- What needs to be done -
Copy out all lines from the entries below in which "agent" occurs.

- Dataset content -
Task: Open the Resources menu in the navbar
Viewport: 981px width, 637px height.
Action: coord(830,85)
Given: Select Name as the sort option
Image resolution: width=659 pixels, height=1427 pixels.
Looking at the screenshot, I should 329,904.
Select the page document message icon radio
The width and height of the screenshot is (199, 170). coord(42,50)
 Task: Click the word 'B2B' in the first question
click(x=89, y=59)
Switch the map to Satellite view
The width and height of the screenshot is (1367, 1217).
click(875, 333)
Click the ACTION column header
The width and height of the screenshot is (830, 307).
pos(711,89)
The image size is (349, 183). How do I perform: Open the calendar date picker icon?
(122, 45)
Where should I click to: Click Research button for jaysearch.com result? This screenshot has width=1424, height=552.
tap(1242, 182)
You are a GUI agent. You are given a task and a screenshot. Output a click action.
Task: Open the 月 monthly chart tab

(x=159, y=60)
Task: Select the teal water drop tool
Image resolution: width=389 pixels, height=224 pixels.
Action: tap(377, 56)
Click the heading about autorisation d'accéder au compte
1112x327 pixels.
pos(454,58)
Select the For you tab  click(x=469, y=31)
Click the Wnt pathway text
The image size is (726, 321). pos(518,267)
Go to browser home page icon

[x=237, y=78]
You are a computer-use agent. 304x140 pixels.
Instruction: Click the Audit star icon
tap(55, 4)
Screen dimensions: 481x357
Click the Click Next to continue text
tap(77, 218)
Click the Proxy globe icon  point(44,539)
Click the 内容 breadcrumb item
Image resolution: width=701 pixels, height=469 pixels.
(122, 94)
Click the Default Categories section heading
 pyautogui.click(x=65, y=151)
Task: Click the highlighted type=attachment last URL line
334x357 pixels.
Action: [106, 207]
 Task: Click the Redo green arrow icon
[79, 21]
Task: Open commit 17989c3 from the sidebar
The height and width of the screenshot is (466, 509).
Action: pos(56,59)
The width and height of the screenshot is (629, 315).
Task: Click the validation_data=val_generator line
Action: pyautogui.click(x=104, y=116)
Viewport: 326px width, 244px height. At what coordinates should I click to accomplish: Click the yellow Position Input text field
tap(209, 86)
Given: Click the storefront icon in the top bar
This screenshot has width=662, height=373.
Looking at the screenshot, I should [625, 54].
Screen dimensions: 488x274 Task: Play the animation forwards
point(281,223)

- Task response -
You are a GUI agent. You are given a task and a screenshot. Output a click action.
You are a computer-use agent. 304x140 pixels.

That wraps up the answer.